▸ Job 1
In the excerpt on fiber-reinforced plastics, what factor in the fibrillation step is named as important in determining fiber morphology and aspect ratio?
▸ Job 2
Repeat word for word the part of the fiber-reinforced plastics excerpt that begins at the words "One interesting class" and ends after "of both components.".

▸ Excerpt
Fiber-reinforced plastic (FRP) technologies have received growing attention over the past decades. This method produces a composite material made from a polymer matrix reinforced with fibers. In addition, synthetic reinforcements such as glass fibers, carbon fibers, and aramid fibers are commonly employed in fiber-reinforced composites [10]. Unfortunately, these inorganic fibers significantly raise greenhouse gas emissions, which contribute to climate change throughout their lifespan, including raw material extraction, processing, manufacturing, usage, and disposal [11]. Moreover, these fibers also limit the potential for recycling since the reinforcing effect is dependent on fiber length, which is unavoidably shortened during mechanical recycling in screw machines, as exposed by various researchers [12,13].

One interesting class of polymer–polymer composites known as microfibrillar-reinforced composites (MFCs) has been proposed as a viable solution for fiber-reinforced plastics in the upgrading and manufacturing of high-performance thermoplastics as well as a more sustainable material [14]. The essential steps of this technology are as follows [15]:

• The mixing step is the melt blending of immiscible polymers at a processing temperature higher than the melting temperature of both components.
• The fibrillation step is a hot or cold drawing of the polymer blends to facilitate the highly oriented molecule structures. In this stage, the draw ratio is an important factor in determining the fiber morphology (e.g., shape, length, and diameter) and aspect ratio of fibers [16,17].
• The isotropization step is the thermal treatment of the microfiber blends at a processing temperature higher than the melting temperature of the polymeric matrix but lower than the melting temperature of the reinforcing component to create an isotropic matrix while the second component remains in fiber form.

▸ Raw data
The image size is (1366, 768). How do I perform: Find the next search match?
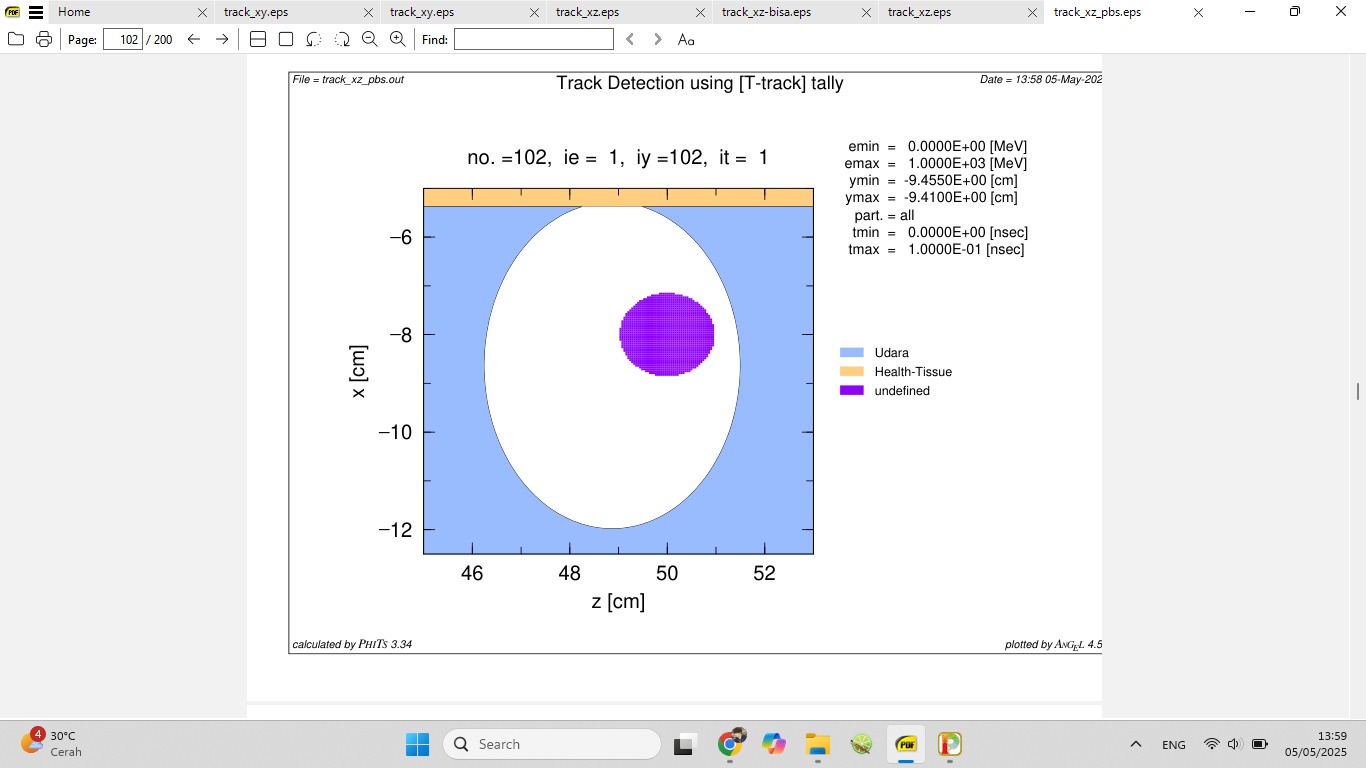657,39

▸ Expected answer 1
The draw ratio.

▸ Expected answer 2
One interesting class of polymer–polymer composites known as microfibrillar-reinforced composites (MFCs) has been proposed as a viable solution for fiber-reinforced plastics in the upgrading and manufacturing of high-performance thermoplastics as well as a more sustainable material [14]. The essential steps of this technology are as follows [15]:

• The mixing step is the melt blending of immiscible polymers at a processing temperature higher than the melting temperature of both components.